Con el paso del tiempo, el mito del hombre sin cabeza que cabalga fue tomando una dimensión inesperada. Los hombres de campo aseguran que hubo experiencias muy recientes y que sus apariciones son reales, no fruto de la imaginación de la gente. En cambio otros, que descreen de estos asuntos, estiman que esta leyenda fue importada a la provincia de Mendoza cuando llegaron por razones laborales los contingentes de trabajadores ingleses. Pero en vano resultan las explicaciones y los cálculos más racionales respecto de la existencia o no de este fantasma, cada vez que alguien asegura que el Futre está esperando en cualquier encrucijada del camino, los demás se persignan y rezan para no encontrarlo. Dicen que la espectral aparición se presenta vestida casi de etiqueta, montado en un brioso caballo y sosteniendo en la diestra su cabeza.

Origen de la leyenda

Quienes no creen en el fantasma, sostienen que el mito proviene de la creatividad de Washington Irving, autor de “La leyenda de Sleepy Hollow” es decir la leyenda del jinete sin cabeza, dadas las grandes similitudes que se registran entre ambas historias. Se presume que pudieron haberla hecho viajar con ellos los inmigrantes que llegaron a tierras mendocinas para trabajar primero en el tendido de rieles y luego en la instalación de los trenes. Y esta es una opción imposible de ser descartada, toda vez que se repite, con sus variantes, en numerosos pueblos de Latinoamérica, sobre todo en aquellos donde se trazaron y construyeron las vías del antiguo ferrocarril inglés. El relato literario original tuvo lugar en un asentamiento holandés en Valle Dormido, lugar de numerosas leyendas sobre fantasmas. Ichbod Crane era un profesor de escuela que se enamora de la joven Katrina Van Tassel y de su fortuna, a la que también pretende el joven y rudo Abraham Van Brunt. Mientras volvía a su hogar tras una fiesta en casa de la familia Van Tassel, el docente Crane es perseguido por el fantasma de un jinete sin cabeza, un soldado que perdió la vida con una bala de cañón durante la guerra de independencia. A la mañana siguiente sólo se encontró cerca de un puente el sombrero del profesor y los restos de una calabaza. De él ni rastros.

Características

Más allá de las manifestaciones con las cuales se hacen presentes los fantasmas, aquellos que dicen haber hecho contacto con algún ser fantasmal se lo describe como una silueta difusa o una sombra monocromática. Pueden tener algunas de estas características entre las más comunes: ser transparentes o nebulosas, flotar en el aire, emitir un ruido, emanar olores, pueden tener un cuerpo casi real, pero sin pies, bajar la temperatura del ambiente donde aparecen, pueden verse sólidos, mover cosas, etc. En cuanto a su vestimenta, puede ser la ropa que usaban al momento de morir  o la que le pusieron en el cajón, puede ser una especie de sábana o género blanco. El momento de la aparición también tiene sus particularidades: puede ser una fecha puntual, en la cual se aparecen todos los años, a la misma hora de su muerte, o de noche o de día, especialmente de noche, cuando hay luna llena. No se sabe bien el porqué de esta circunstancia. 
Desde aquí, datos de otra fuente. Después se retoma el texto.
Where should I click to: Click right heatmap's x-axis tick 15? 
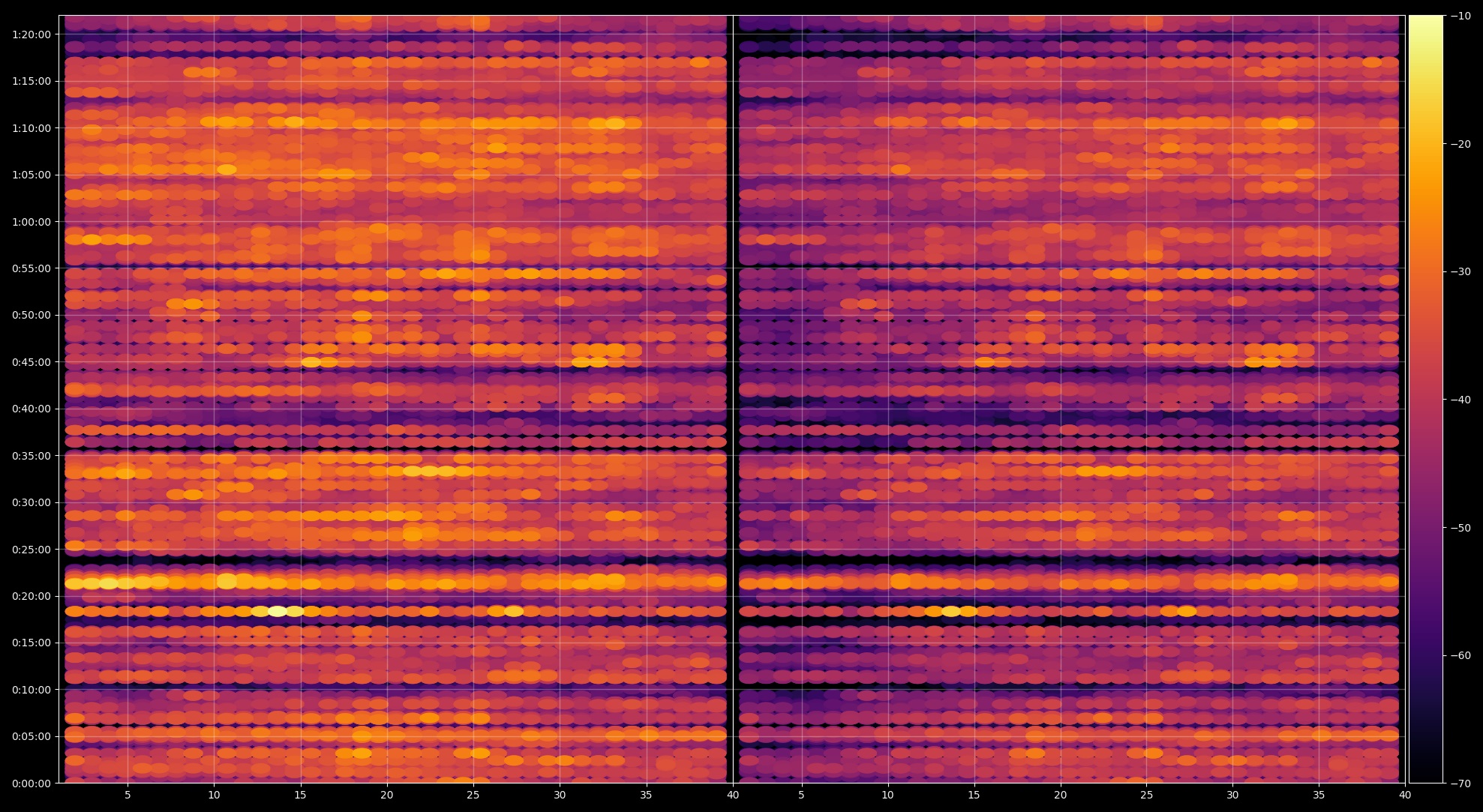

Lo que sí aseguran casi todas las leyendas es que siempre aparecen en las mismas circunstancias del hecho que les causó la muerte. Hay fantasmas que no interactúan con los vivos, y a veces se muestran agresivos, como en este caso del jinete sin cabeza. Algunos se muestran más cordiales y comunicativos a pesar de la distancia y tratan de dejar una señal o mensaje para los vivos. La aparición de un fantasma es breve y la persona que la presencia siente un escalofrío repentino, acompañado de una sensación de angustia. Muy pocas veces se muestran hostiles y agresivos, es como si sintiesen temor de enfrentarse con los seres vivos de la misma manera que un ser vivo siente miedo al encontrarse con una aparición fantasmal.